:: DOCUMENTO FUENTE ::
^^^^^^^^
Tengo la sensación de que a
esa convención olvidaron invitar a los autores, a
los inventores y a la sociedad en su conjunto: fue la
"convención simonita", y pactaron
unánimemente quedarse con el
conocimiento de todos los ausentes.

Beneficio y sacrificio en el
intercambio humano IV: la transustanciación de trabajo
finito en beneficio infinito.

Los tres
capítulos anteriores confluyen en un mismo punto
fundamental en este ensayo: hablan
de lo inmaterial, de lo no excluyente, de lo ubicuo, de lo
infungible, pero, cuando interesa, una propiedad intelectual se
puede comprar entera o en participaciones porcentuales entre
varios capitalistas. En su relación con los obreros
también los capitalistas comercian con el conocimiento
en una dimensión finita, puesto que se suspende la no
exclusividad, la ubicuidad, la infungibilidad. Si la propiedad
intelectual no sufriera la pendular transmutación entre la
indivisibilidad de su administración práctica en el
mercado corriente y la perfecta división porcentual en el
mercado de los poderosos, insisto, si no se produjera tal
metamorfosis, todo de lo que se ha dicho poseería mucho
menos sentido.
^^^^^^^^
:: DATOS MOSTRADOS ::

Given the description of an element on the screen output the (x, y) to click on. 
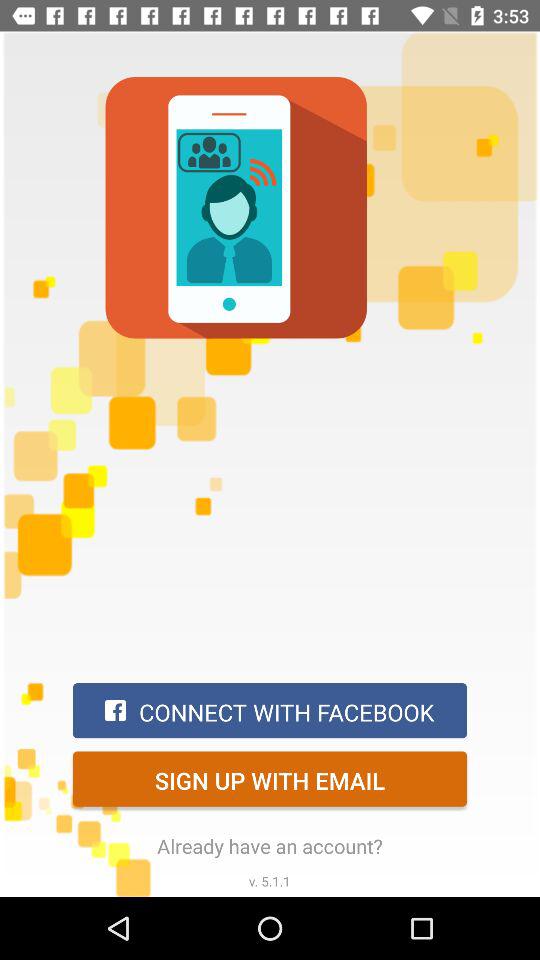
click icon above v 5 1 item (270, 845)
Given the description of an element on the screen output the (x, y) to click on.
^^^^^^^^
:: TAREAS OBLIGATORIAS ::
1. En el ensayo sobre la propiedad intelectual, ¿entre quiénes puede comprarse una propiedad intelectual en participaciones porcentuales?
2. Escribe la continuación del ensayo sobre la propiedad intelectual a partir de su última oración.

:: RESPUESTAS DEL EJERCICIO ::
1. Entre varios capitalistas.

2.
He aquí su
secreto: el saber tendrá carácter finito entre nosotros, los
potentados, que compraremos al obrero intelectual su fuerza de
trabajo tal y como se hace con cualquier otro sector en el
mercado, y luego, entre los poderosos, nos repartimos un tanto
por ciento y otro tanto como ciudadanos ejemplares que gustan de
la libertad y de
la igualdad del mercado; pero cuando operemos con lo adquirido en
el mercado general, entonces, y sólo entonces, se
producirá la transustanciación: del pago de un
trabajo finito se conseguirá algo distinto e ilimitado por
obra y gracia de la propiedad intelectual.

¿Por
qué no se vende la propiedad intelectual tal y como se
compra a los obreros, siempre por participaciones? Esto
terminaría con la gran oportunidad de enriquecimiento
ilegítimo. Pero los liberales argumentarán que se
retrasaría el desarrollo,
hijo del conocimiento, al no existir recompensa suficiente
para el intelectual. ¿Para qué intelectual?
¿Acaso el sabio no
cobra por su trabajo del mes mientras el simonita se
enriquecerá noventa y cinco años por el trabajo
comprado y pagado durante un solo mes? Si su comercio fuese
porcentual, finito y fungible, la propiedad intelectual no
existiría al no beneficiar al simonita. ¿Qué
le importarán a él los sabios?

Conocimiento, mercado y fuerza de
trabajo

En este
capítulo ensayaré una aproximación a los
mercados
simonitas usando las herramientas
conceptuales de Marx. Carlos Marx
diferencia entre trabajo y fuerza del trabajo para explicarnos la
generación de la plusvalía capitalista: la fuerza
de trabajo es el potencial generador de trabajo que posee el
empleado y que vende al empleador a cambio de un
salario; el
trabajo es el esfuerzo real obtenido por el empleador en la
explotación del trabajador y la plusvalía es la
diferencia entre lo pagado por tal fuerza de trabajo y el
valor del
trabajo real obtenido.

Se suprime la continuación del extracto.